Data for this exercise below:
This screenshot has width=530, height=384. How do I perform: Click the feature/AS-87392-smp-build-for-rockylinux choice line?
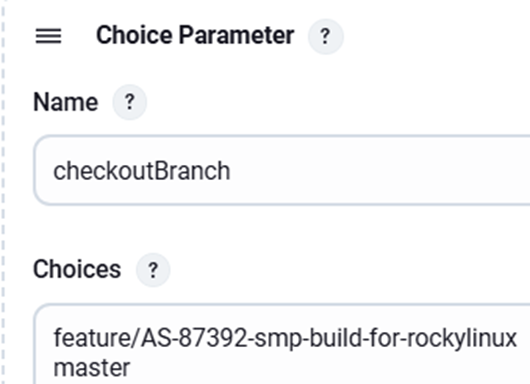click(285, 338)
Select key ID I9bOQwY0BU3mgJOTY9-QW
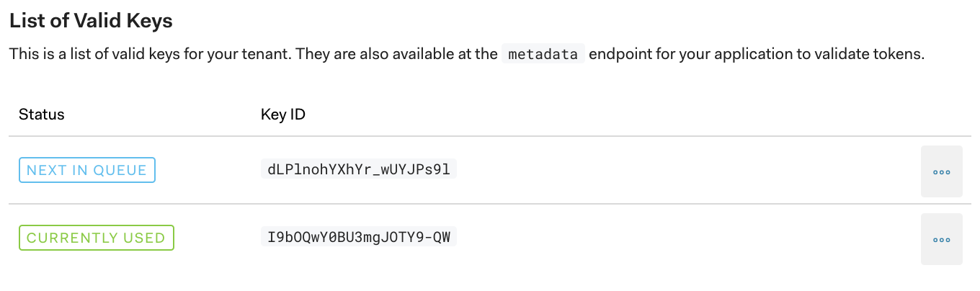 click(358, 237)
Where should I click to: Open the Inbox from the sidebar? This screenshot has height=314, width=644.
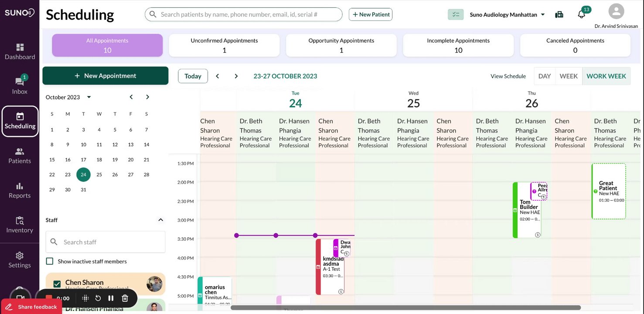(20, 85)
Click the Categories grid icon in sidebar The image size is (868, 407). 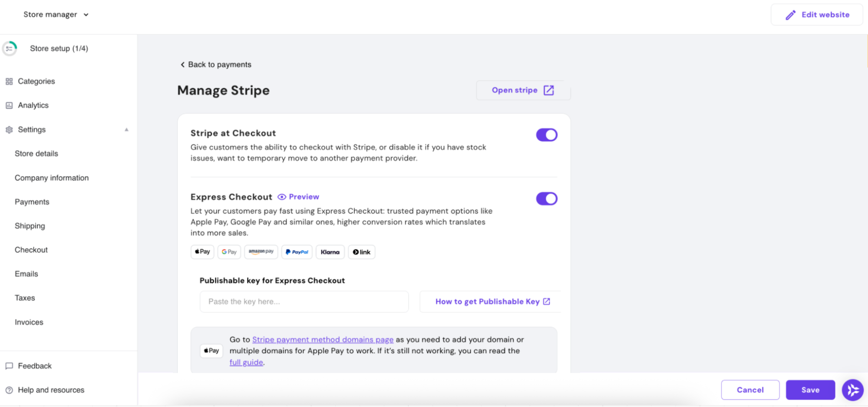coord(9,81)
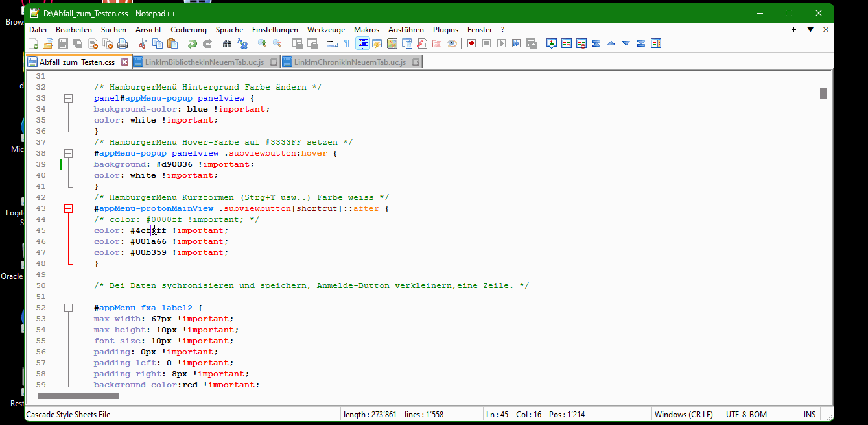
Task: Switch to LinkImBibliothekInNeuemTab.uc.js tab
Action: tap(204, 62)
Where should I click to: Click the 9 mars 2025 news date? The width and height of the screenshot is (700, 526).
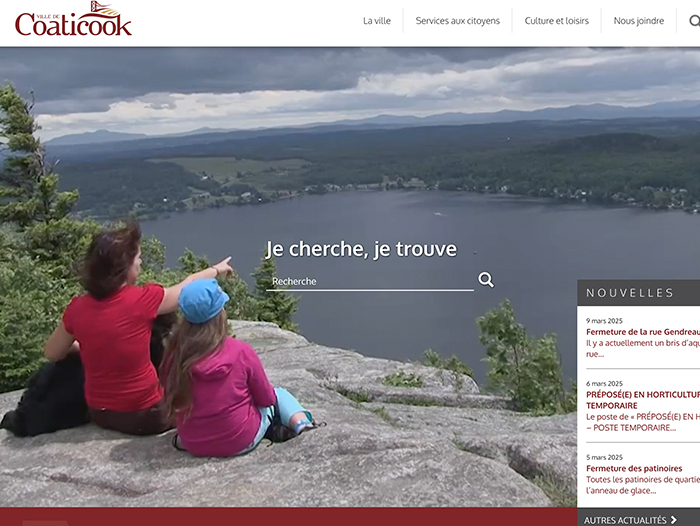click(x=604, y=321)
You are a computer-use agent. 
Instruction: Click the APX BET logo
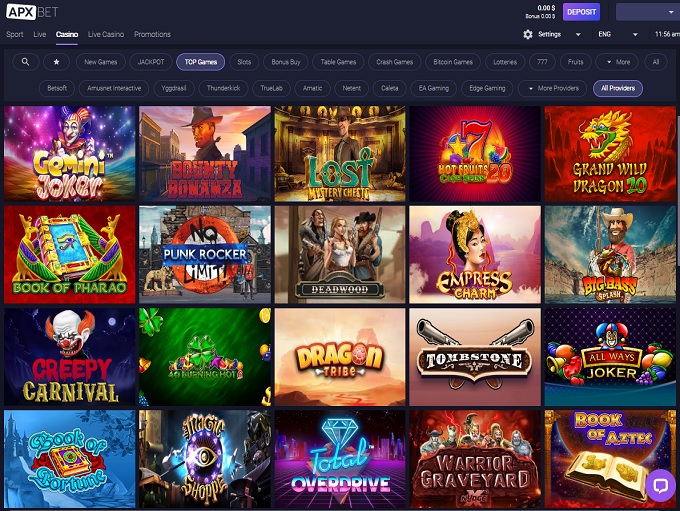(34, 12)
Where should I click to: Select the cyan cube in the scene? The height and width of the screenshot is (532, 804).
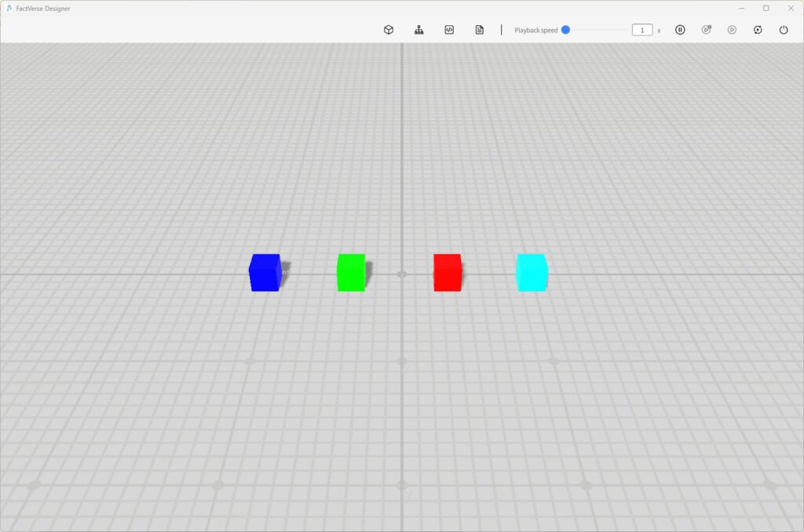click(x=532, y=273)
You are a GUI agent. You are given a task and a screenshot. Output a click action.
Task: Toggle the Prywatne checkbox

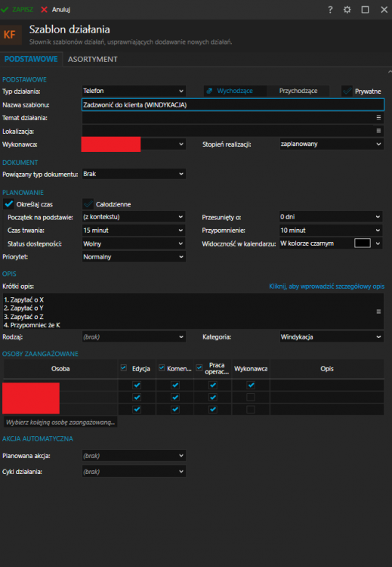(347, 91)
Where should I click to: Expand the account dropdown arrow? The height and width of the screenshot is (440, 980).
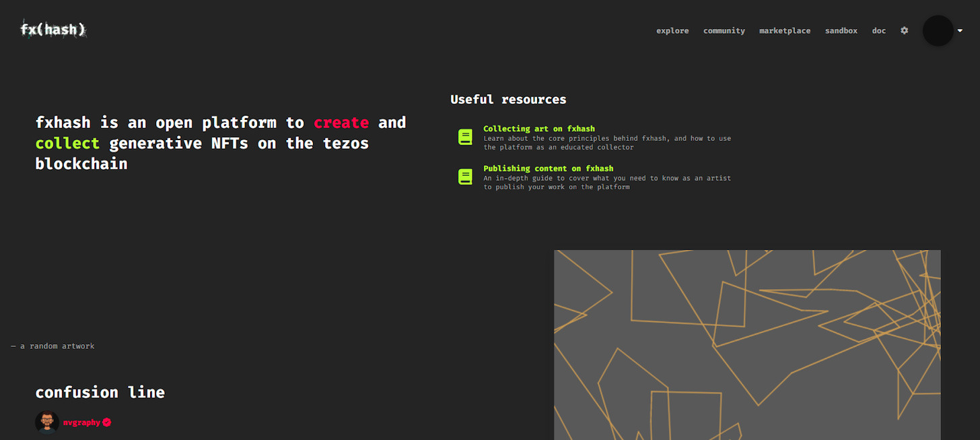click(x=960, y=31)
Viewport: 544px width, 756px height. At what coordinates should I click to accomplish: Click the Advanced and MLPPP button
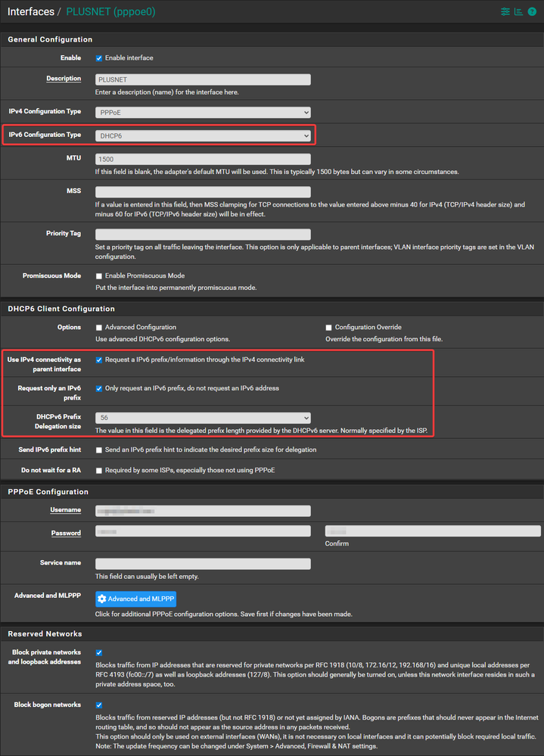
End of Data for this exercise.
Omit the pictures and retype exactly the lines from the one containing "You are a computer-use agent." through the end of the entries above.

> _Task result_
You are a computer-use agent. 
Instruction: Click the APX BET logo
(34, 12)
Where should I click to: Select the cyan cube in the scene? The height and width of the screenshot is (532, 804).
click(x=532, y=273)
You are a GUI agent. You are given a task and a screenshot. Output a click action.
Task: Toggle the Prywatne checkbox

(347, 91)
Where should I click to: Expand the account dropdown arrow? The height and width of the screenshot is (440, 980).
click(x=960, y=31)
Viewport: 544px width, 756px height. At what coordinates should I click to accomplish: Click the Advanced and MLPPP button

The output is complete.